Mostrou-se um desafio constante e questionador a encenação que propomos no grupo A Roda de ‘Amor e Loucura’ onde os atores-animadores mostram seu rosto e se utilizam ora de alegorias, ora de objetos animados para contar uma história em si alegórica amontoando metáforas sobre metáforas e ainda poemas recitados em “off” que buscamos não ilustrar com as imagens oferecidas pelos objetos, cenário ou elementos de cena. Música, poesia, animação, tudo ocorre como se cada um destes elementos da encenação quisesse contar a história independentemente, ao mesmo tempo e sem reiterar-se. Muitas vezes a platéia parece saltar de um estímulo para outro buscando a melhor forma de compreender o enredo. Houve quem fechasse os olhos para apenas desfrutar dos poemas e houve quem decidiu não prestar atenção a eles estimulando-se visualmente. Um acordo acontece pela participação ativa do todas as partes envolvidas.

15.2.07

"...num oceano de brumas dividido entre a divina loucura e o amor transbordante."

"No princípio era o escuro vazio do sem nome e só o medo campeava no silêncio da treva."

http://vimeo.com/46956050

"Este, o que move a roda escura dos dias, dos teus dias."
"Que fina erosão esculpe meus sentidos."


"É da fêmea os abismos e as obscuras forças da terra, é da fêmea o segredo da chuva, do sêmen e o sal da colheita."

" Por que falar do amor, esse eterno suplício, mão que tateia a ausência de outra face?"

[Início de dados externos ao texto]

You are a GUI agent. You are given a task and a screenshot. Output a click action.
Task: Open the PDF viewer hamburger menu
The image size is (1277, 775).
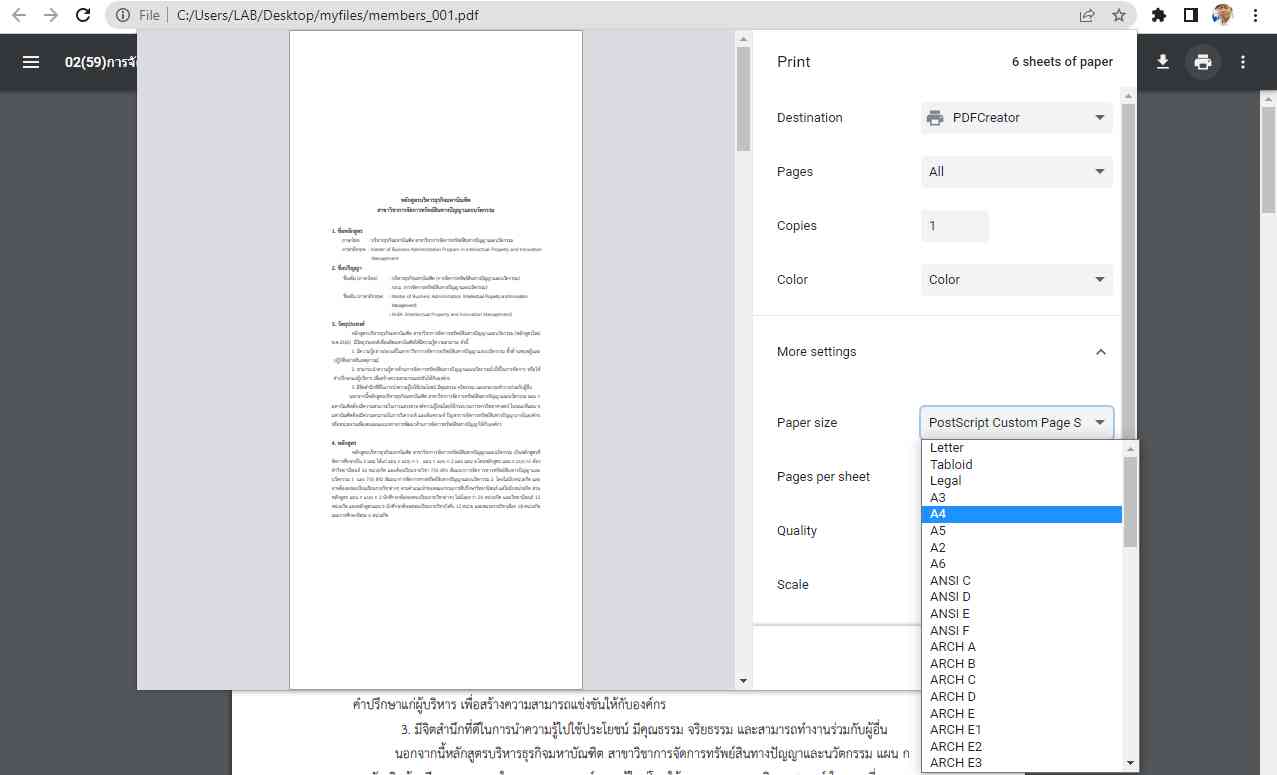[31, 62]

"O medo é o que me prende ao chão."



"As volutas de um buzio capturam o infinito e o horizonte é um círculo que, rápido, se fecha."


"Nenhuma presença é mais real que a falta e a solidão me curva como um arco."


"Como é doce o ruflar de asas na garganta
como é doce o roçar de penas no pescoço
o sonido do vôo
o sibilo da flecha(...)"

"Seguiremos juntos, teus dedos como setas apontam meu destino."



Amor e Loucura
direção artística e bonecos
olga gomes
manipulação
fábio pinheiro
marcus sampaio
olga gomez
stella carrozzo
roteiro original
grupo a roda
poemas e voz
myriam fraga
direção de cena
grupo a roda
rino carvalho
cenografia e figurino
fábio pinheiro
olga gomez
direção musical e execução da trilha
uibitu smetak
Espetáculo contemplado pelo
Prêmio Montagem de Médio Porte da Fundação Cultural do Estado da Bahía e pelo
Prêmio Funarte de Teatro Myriam Muniz com patrocínio da Petrobras


nesta postagem:
fotografias de luiz felipe
trechos dos poemas de myriam fraga

29.8.06

Algo de 'Amor e Loucura'

Gostaria de escrever diretamente sobre o novo espetáculo do grupo A Roda, mas estou por demais imbuído do processo. Deixo aquí um poema de Louise Labè ( traduzido, vou buscar o original em francês para quem gosta,
considero este poema um tanto mais de Sérgio Duarte) e outro de Myrian Fraga. É certo que, no espetáculo não há uma só linha dos escritos de Louise Labè ( pesquisamos a tradução de Felipe Fortuna, aproveitamos da poeta seissentista apenas algo do argumento). Convidamos a poetisa baiana Myrian Fraga para nos dar voz. Há que citar aquí o trecho de outro poema de Myrian Fraga que traduz as duas personagens principais da peça e nossa compreenção delas :

"Eu sou fragil e cruel
tu és manso e assassino"
(reservo aquí o lugar para citar o livro e o título do poema de Myriam Fraga os quais acabo de esquecer)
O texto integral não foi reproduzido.